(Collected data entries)
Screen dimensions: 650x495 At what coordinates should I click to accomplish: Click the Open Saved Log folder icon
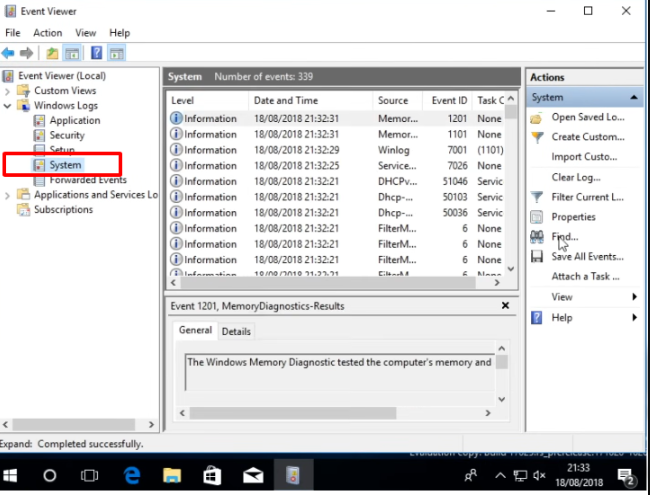537,117
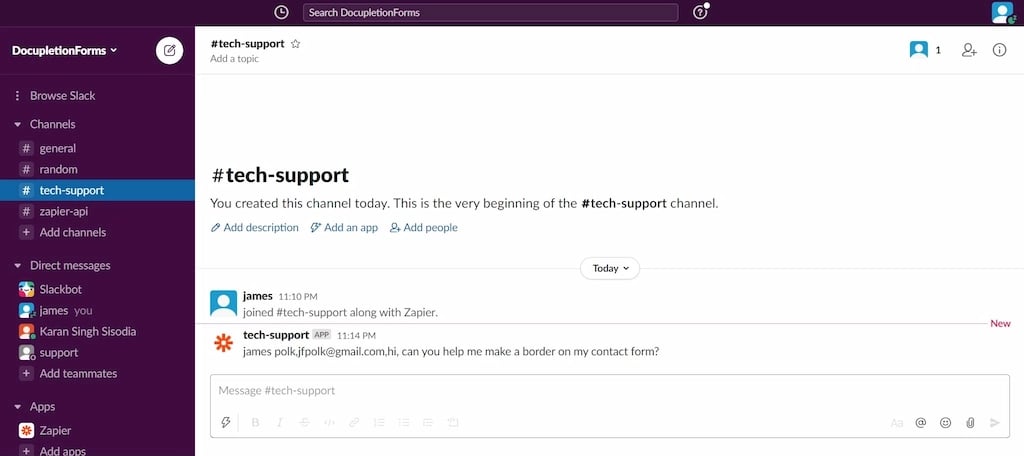The height and width of the screenshot is (456, 1024).
Task: Open the Today date dropdown
Action: coord(610,268)
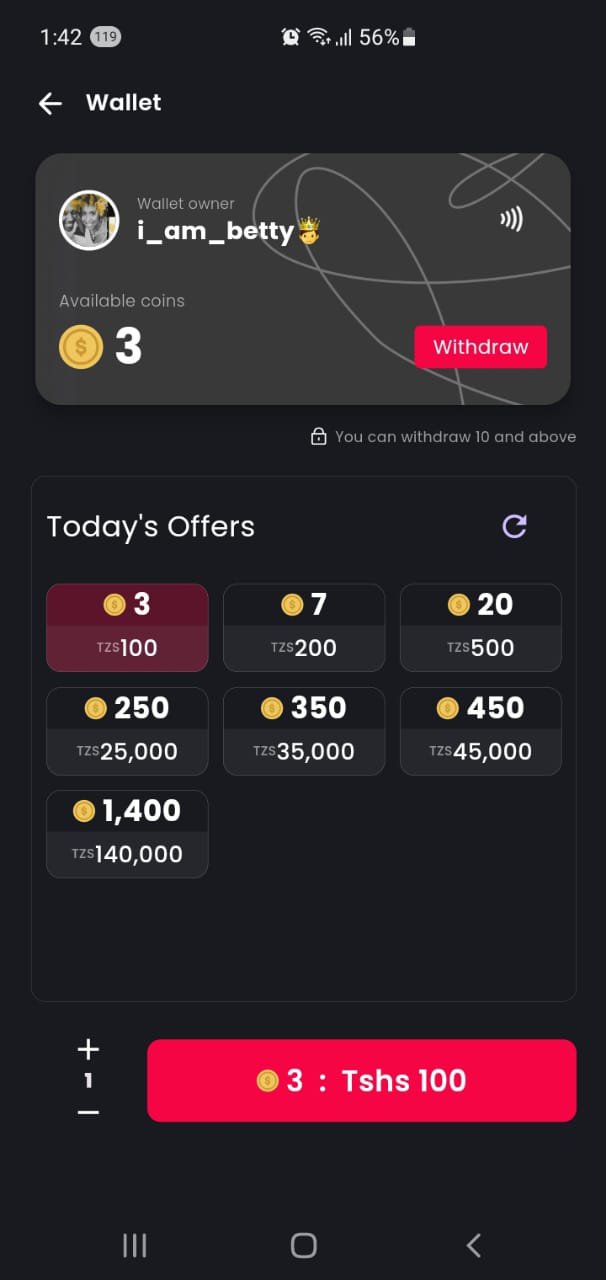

#### Exercise prompt:
A faithful copy of the records above is needed, with the pictures left out.

#### Solution to this task:
Screen dimensions: 650x495 At what coordinates should I click to accomplish: Click the Open Saved Log folder icon
537,117
The height and width of the screenshot is (456, 1024).
Task: Open the Today date dropdown
Action: coord(610,268)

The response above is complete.